Beautiful Jersey

Another shot of my lighthouse muse, La Corbière on Jersey in the Channel Islands. Better compositions are to be had on the rocks below but high tides coincided with sunset during my recent trip so I had to make do with a higher vantage point. The long exposure time needed for the low light has softened and muted the waves. You will just have to take my word for it that they were crashing onto the rocks below and I would have been inundated had I stayed down there.

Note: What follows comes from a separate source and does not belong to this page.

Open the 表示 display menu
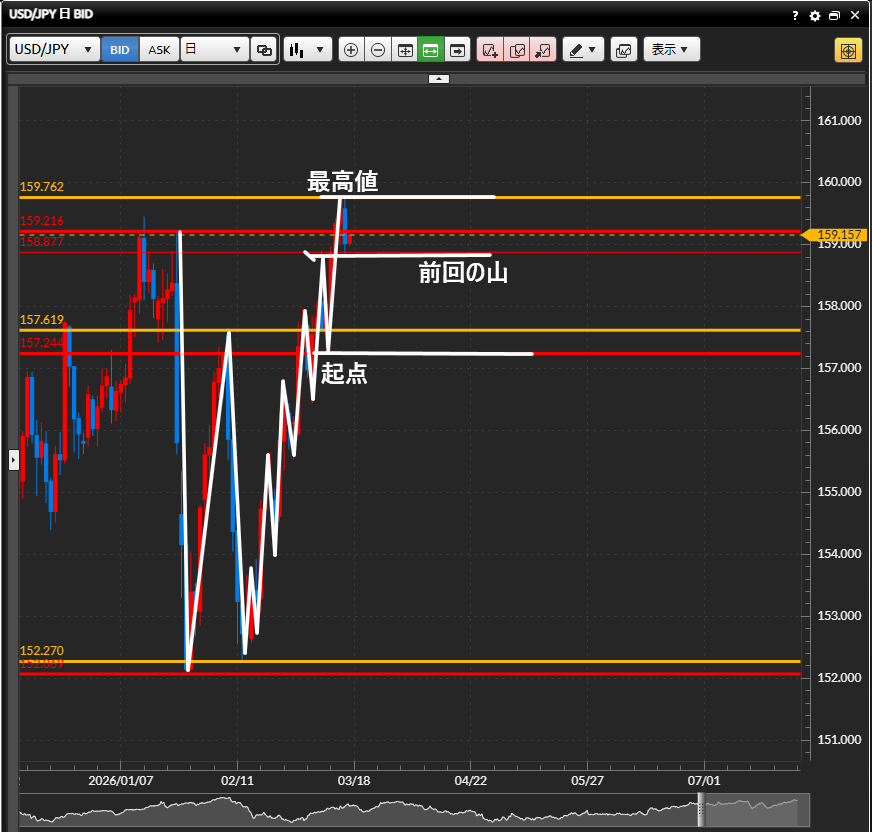The height and width of the screenshot is (832, 872). [x=671, y=49]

On the upside, I enjoyed seeing how different the same composition could look at the same time on successive days.

Fort Grey



I have done battle with the binding machine and submitted the hard copies of my dissertation.  It is well and truly done.

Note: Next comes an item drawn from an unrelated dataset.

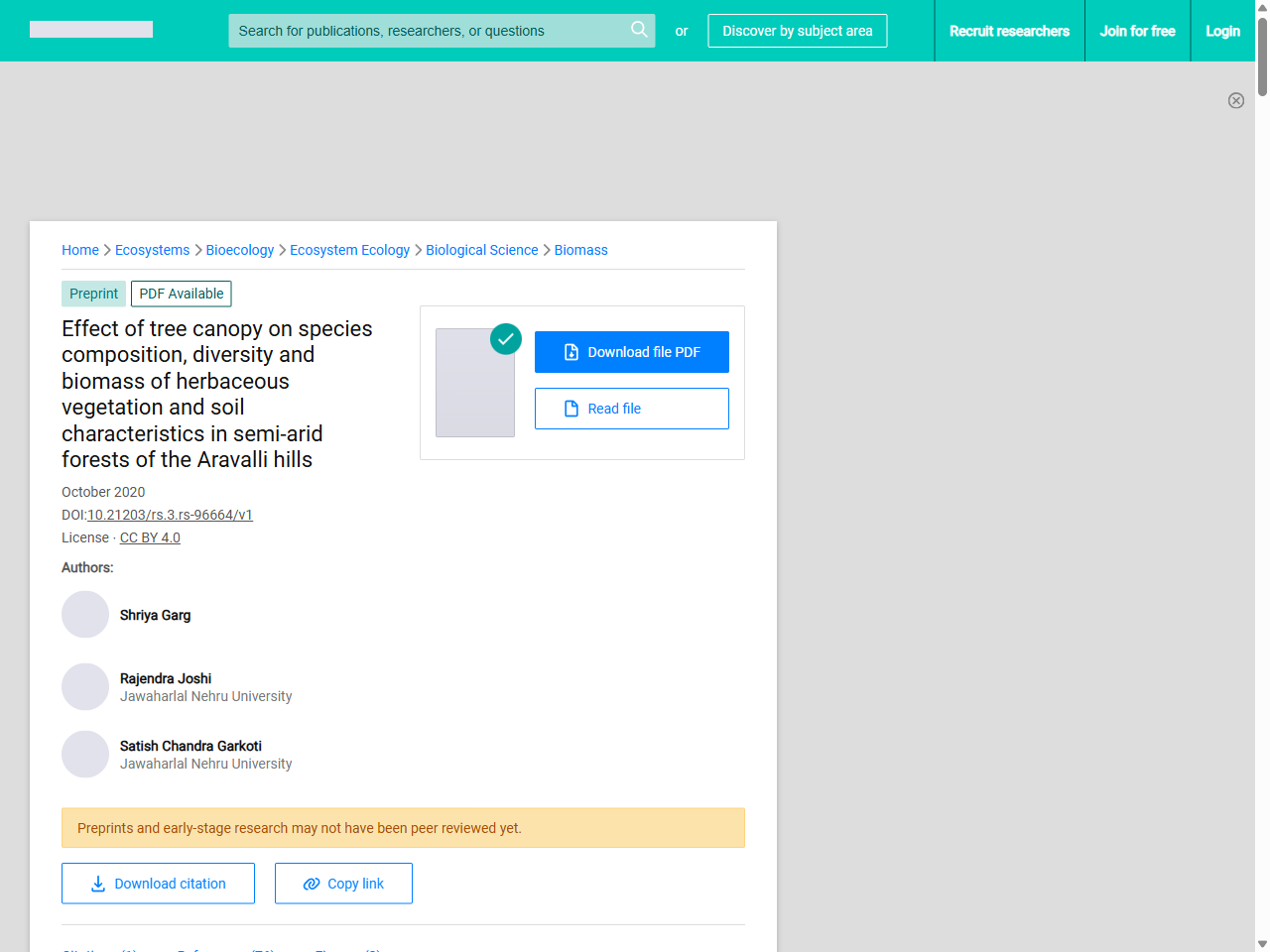Go to Recruit researchers page
This screenshot has height=952, width=1270.
(x=1009, y=31)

I have already visited a few blogs and have plans to visit many more – I have missed the fun of sharing this great hobby with other enthusiasts.  I have lots of plans, plenty of photographic projects in the pipeline.  But I also want to share some of the photos I took during our holiday to the Channel Islands this year.    This is Fort Grey, on Guernsey’s West coast.  Inside, there is a fascinating shipwreck museum which I heartily recommend. It is never easy trying to do landscape photography on a family holiday.  At this location I noticed the best viewpoint of all just as we were driving away and couldn’t bring myself to ask the family to stop again while I captured it.  This will have to do.  Mostly it was too hazy while we were there and there weren’t enough clouds to make interesting sunsets, but this evening was an exception.

On Bournemouth Beach


What a wonderful afternoon I spent on Bournemouth Beach on Friday. You have to love the British seaside out of season; gorgeous expanses of pristine sand (Bournemouth is a Blue Flag beach) and hardly a soul about. I set myself a challenge and went equipped with only my wide angled lens (16-35mm on full frame).


It wasn’t the most spectacular of sunsets but gentle, beguiling, like the lapping waves. When I came to process these images, they seemed to demand a naturalistic approach.

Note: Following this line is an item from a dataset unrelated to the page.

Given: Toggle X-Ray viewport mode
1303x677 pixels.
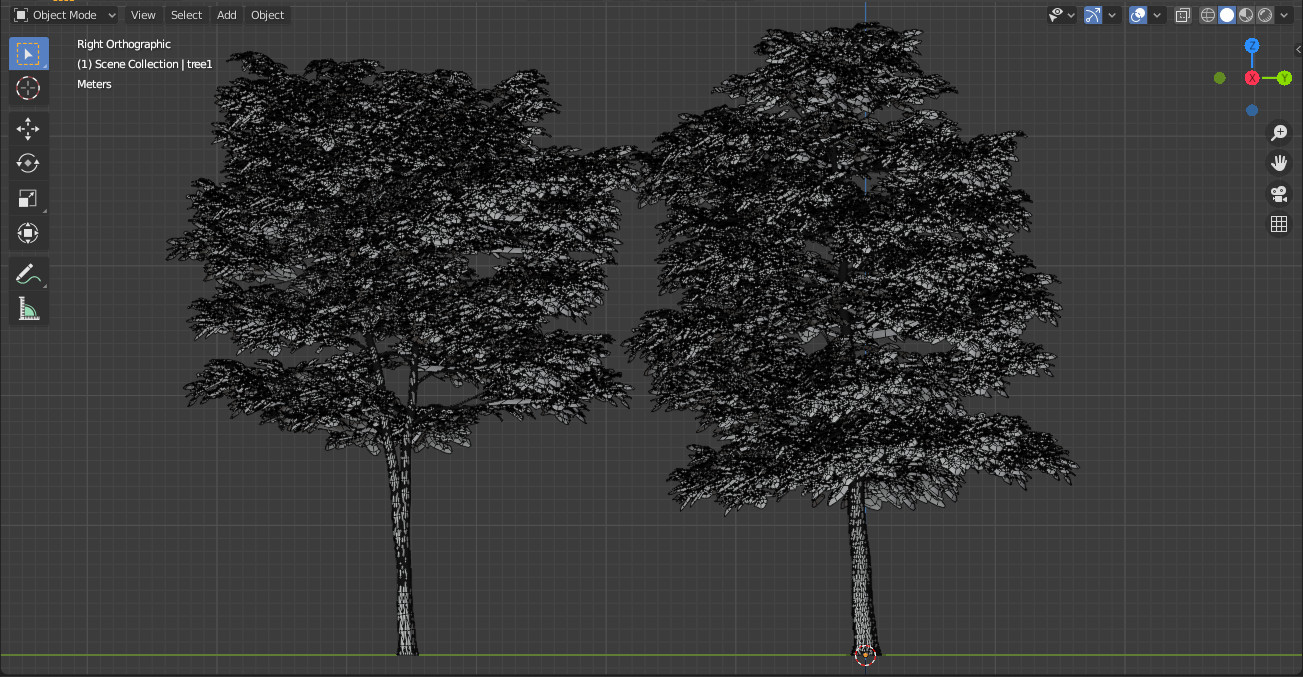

With the horizons more or less in the centre of the frame, these images break the rules. I think that composing with the horizon on a third often works well as the photographer thereby communicates clearly what he or she is most interested in, the foreground or the sky. However, here I found myself wanting to efface the photographer from the landscape. And, truth be told, I just couldn’t bring myself to crop out any of that view. Half is the new third?